SOURCE DOCUMENT:
--------------------

The decision was not well received by Princeton athletics or by the Ivy League as a whole. Head basketball coach Pete Carril saw the decision as “accelerat[ing] the excess amount of male prostitution already going on in most athletic departments.” Many at Princeton had opinions similar to Carril’s — though they may not have phrased them quite as harshly — prompting then-athletic director R. Kenneth Fairman to say, “I don’t think the Ivy League will change its position in the near future.”

And that was the case. The Ivy League maintained its staunch position against freshman eligibility until it faced a two-part dilemma: the decreasing quality of play of Ivy League basketball itself and the increasing financial burden of supporting freshman and varsity teams. In 1974, no Ivy League team received votes for a place in the top 25 by the end of the season — something that was unusual for the time.

By 1975, the University was reluctantly beginning to take measures to cut freshman teams in order to decrease costs, though still avoiding freshman entry into basketball, football and men’s crew. As to why these particular sports were still to be upperclassmen-only, then-associate athletic director Sam Howell ’50 said that “the psychic pressure characteristic of a highly publicized sport … is too much for freshmen at an academic institution like the Ivy League.”

--------------------

AIM: For each statement, say yes or no to whether the passage on Ivy League freshman eligibility supports it, and quote the words that decide it. 1. Pete Carril was Princeton's head basketball coach. 2. In 1974, several Ivy League teams received votes for the top 25. 3. By 1975, the University had opened football to freshmen. The listing that follows has no connection to the passage on Ivy League freshman eligibility.

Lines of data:
--------------------

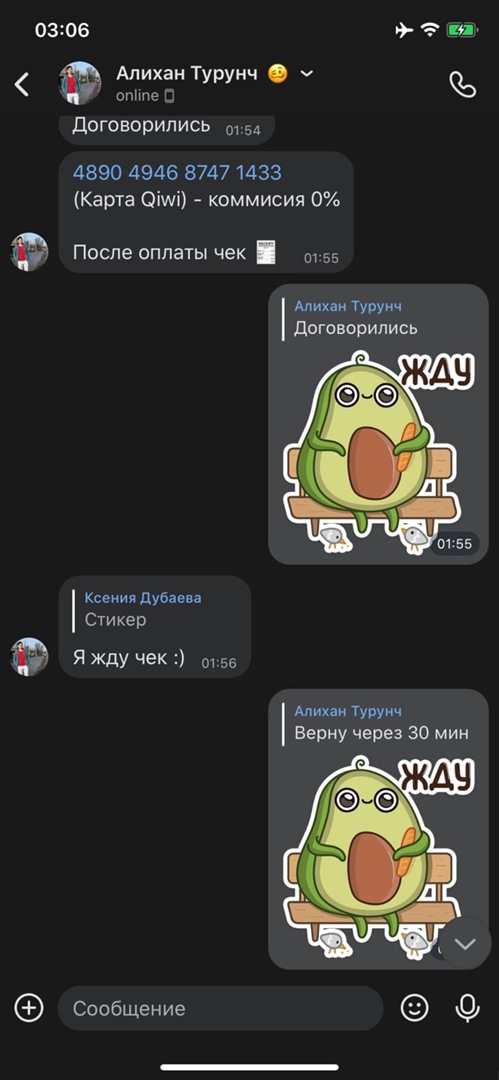Start a voice call with phone icon
499x1080 pixels.
(x=462, y=85)
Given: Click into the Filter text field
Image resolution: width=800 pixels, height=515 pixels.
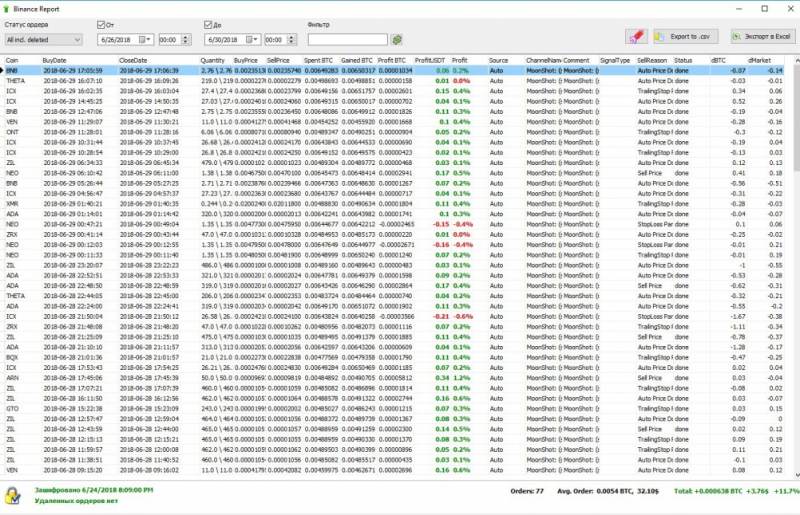Looking at the screenshot, I should [x=347, y=40].
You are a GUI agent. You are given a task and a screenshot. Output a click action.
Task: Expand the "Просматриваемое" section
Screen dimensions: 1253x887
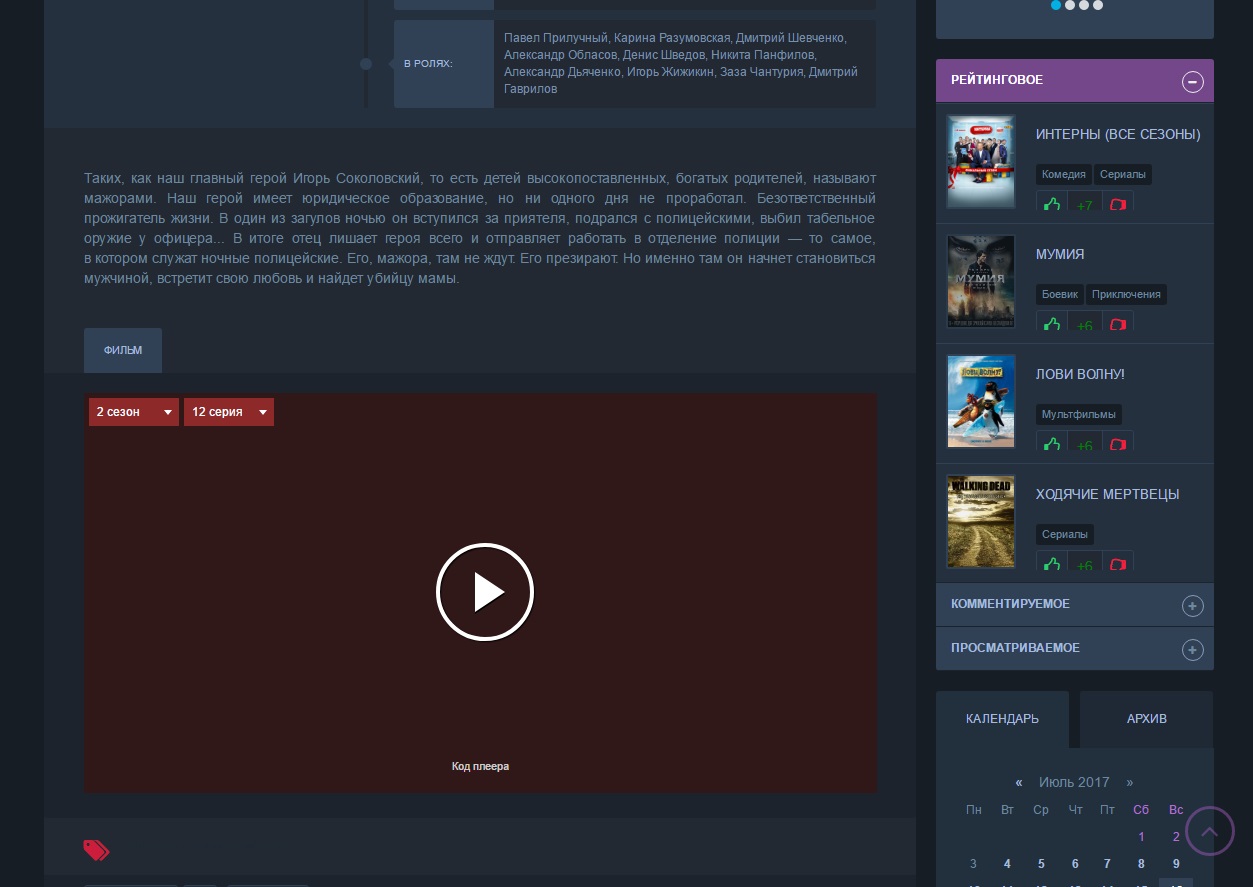(1192, 650)
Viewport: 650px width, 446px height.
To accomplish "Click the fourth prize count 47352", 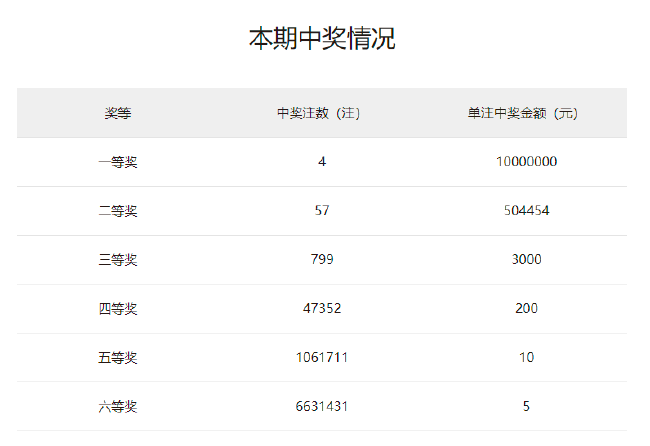I will [322, 309].
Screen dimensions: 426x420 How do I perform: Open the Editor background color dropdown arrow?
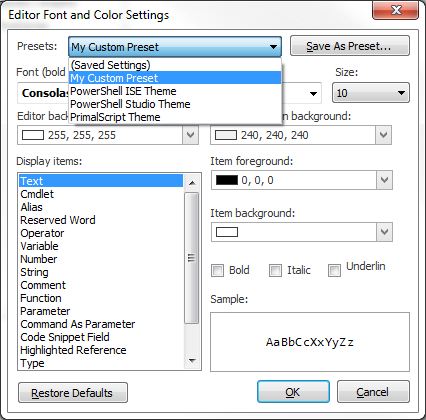(190, 135)
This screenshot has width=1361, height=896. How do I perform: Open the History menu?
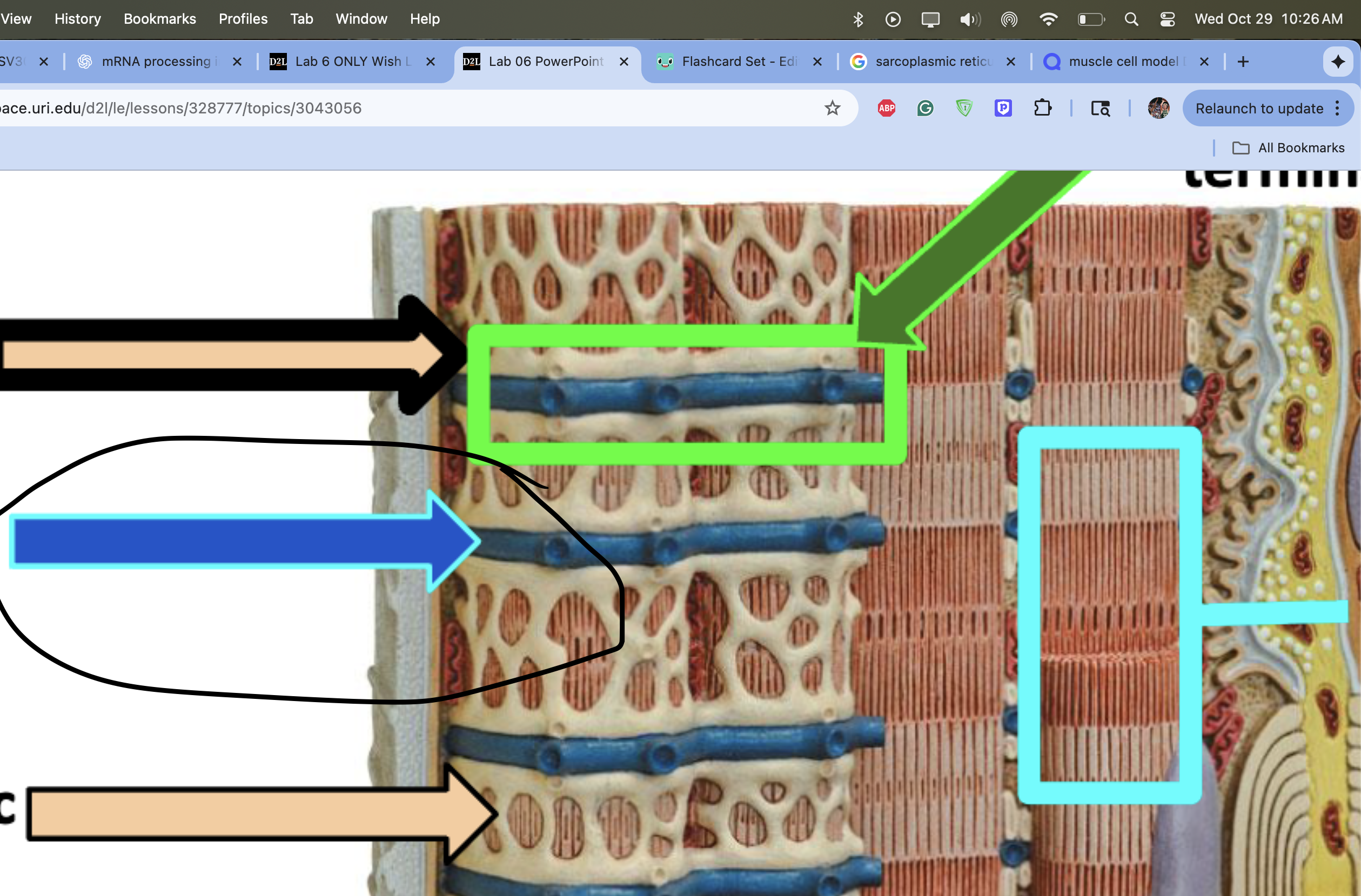(77, 19)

--------------------

SOLUTION FOR THIS EXERCISE:
1. Yes: "Head basketball coach Pete Carril"
2. No: "no Ivy League team received votes for a place in the top 25 by the end of the season"
3. No: "though still avoiding freshman entry into basketball, football and men’s crew"